What is the number of lines below that hold "agent"? Answer with that number only.

(Stored items)

====

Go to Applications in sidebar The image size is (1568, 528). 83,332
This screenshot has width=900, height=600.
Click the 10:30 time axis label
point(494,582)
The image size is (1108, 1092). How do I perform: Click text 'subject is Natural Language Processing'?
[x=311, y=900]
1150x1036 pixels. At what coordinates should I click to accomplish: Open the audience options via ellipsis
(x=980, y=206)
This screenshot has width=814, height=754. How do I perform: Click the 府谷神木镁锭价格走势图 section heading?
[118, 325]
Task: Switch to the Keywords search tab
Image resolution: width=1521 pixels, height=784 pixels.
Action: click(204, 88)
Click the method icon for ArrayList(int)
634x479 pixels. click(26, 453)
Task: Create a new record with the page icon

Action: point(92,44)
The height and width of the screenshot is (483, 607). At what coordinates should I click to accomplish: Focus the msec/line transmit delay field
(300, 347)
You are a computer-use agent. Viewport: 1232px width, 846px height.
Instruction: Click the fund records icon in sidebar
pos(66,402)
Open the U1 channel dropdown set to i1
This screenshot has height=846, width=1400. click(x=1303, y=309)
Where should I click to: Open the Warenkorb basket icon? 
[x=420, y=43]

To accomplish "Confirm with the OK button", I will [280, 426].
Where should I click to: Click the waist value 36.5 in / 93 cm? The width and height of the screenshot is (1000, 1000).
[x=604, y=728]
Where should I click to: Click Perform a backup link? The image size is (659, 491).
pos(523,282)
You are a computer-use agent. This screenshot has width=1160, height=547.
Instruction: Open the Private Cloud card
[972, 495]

====

**Reply to the exercise:** 2